Instrucciones de trabajo:
A: Reescribe de forma más breve el párrafo del texto sobre el juicio a Eichmann que empieza con "La autora veía en el estrado", conservando sus datos principales.
B: Enumera todos los lugares geográficos que se nombran en el texto sobre el juicio a Eichmann.
C: Prolonga el texto sobre el juicio a Eichmann a partir del punto en que se detiene.

Texto proporcionado:
• • • • • • •

En 1961, Adolf
Eichmann, uno de los mayores criminales y arquitectos del Holocausto judío, fue
juzgado y condenado a muerte en Jerusalén por crímenes contra la humanidad.
Hannah Arendt, una filósofa alemana de origen judío, quien se había exiliado en
Estados Unidos, viajó a Israel después de que The New Yorker le pidió
ser quien escribiera del curso del juicio.
Arendt escribió
más de trecientas cuartillas que convirtió en un libro titulado Eichmann en
Jerusalén. Un estudio sobre la banalidad del mal, en el cual no aparece el
monstruo que iba dibujándose a través de una sucesión de relatos atroces en los
que “la piel desgarrada y la carne torturada de los judíos” solo podía ser
producto del “fanático celo y la insaciable sed de sangre” de Eichmann y de sus
cómplices.
La autora veía en
el estrado a un ordinario burócrata del nazismo, “incapaz de expresar una sola
frase que no fuera una frase hecha” que buscaba ser eficiente en las tareas que
se le encomendaban en su búsqueda por ascender. Lo escucha decir en su
declaración final que “él jamás odió a los judíos, y nunca deseó la muerte de
un ser humano”. Su culpa provenía de la obediencia, esa virtud tan alabada;
eran quienes ostentaban el poder los que habían abusado de su obediencia.

• • • • • • •

Material proporcionado:
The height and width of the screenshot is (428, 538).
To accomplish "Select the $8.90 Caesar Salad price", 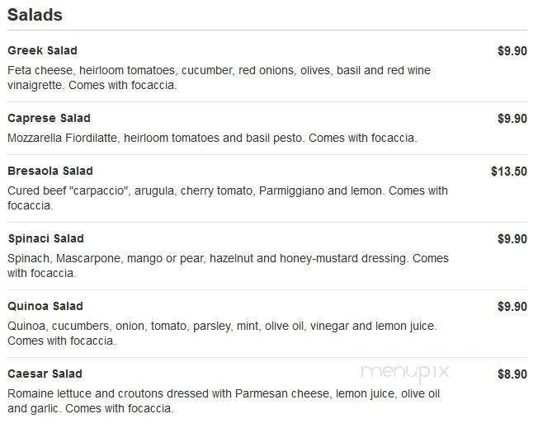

• • • • • • •

Respuestas del ejercicio:
A: La autora vio en el estrado a un burócrata común del nazismo, incapaz de decir una frase que no fuera hecha, que buscaba ser eficiente para ascender. En su declaración final, él dijo que jamás odió a los judíos ni deseó la muerte de nadie. Su culpa provenía de la obediencia, de la que habían abusado quienes ostentaban el poder.

B: Jerusalén, Estados Unidos e Israel.

C:
Al contrastar “el
execrable horror de los hechos” con la “innegable insignificancia del hombre
que los había perpetrado”, el libro obliga a reflexionar y desafía la idea
generalizada —como explica el escritor Jesús Ferrero—
de que “el mal y su banalidad se ocultan en criaturas extraordinarias”, cuando
la verdad es que hasta el mal más inmundo, puede cobijarse en la estructura
física y mental de un individuo que puede calificarse como normal.
No es necesario,
sin embargo, volver a un hecho como el Holocausto para encontrar expresiones
que banalicen el mal. Abu Ghraib, Srebrenica, Ruanda y recientemente Siria hablan
de ello, igual que la violencia cercana y cotidiana de los asesinos a sueldo de
las bandas criminales en nuestro país o la noticia que salta a la cara sobre
tres adolescentes que asesinan a un estudiante por aburrimiento.
En su trabajo, Hannah
Arendt encontró que los individuos como Eichmann no eran sádicos, ni tampoco
homicidas por naturaleza. Muchos de ellos incluso tenían educación avanzada. De
ahí que el problema radicara, no tanto en dormir su conciencia, “como en
eliminar la piedad meramente instintiva que todo hombre normal experimenta ante
el espectáculo del sufrimiento físico”. Muchos hombres que se habían convertido
en asesinos tenían en la cabeza algo que les era común: “la simple idea de
estar dedicados a una tarea histórica, grandiosa, única”.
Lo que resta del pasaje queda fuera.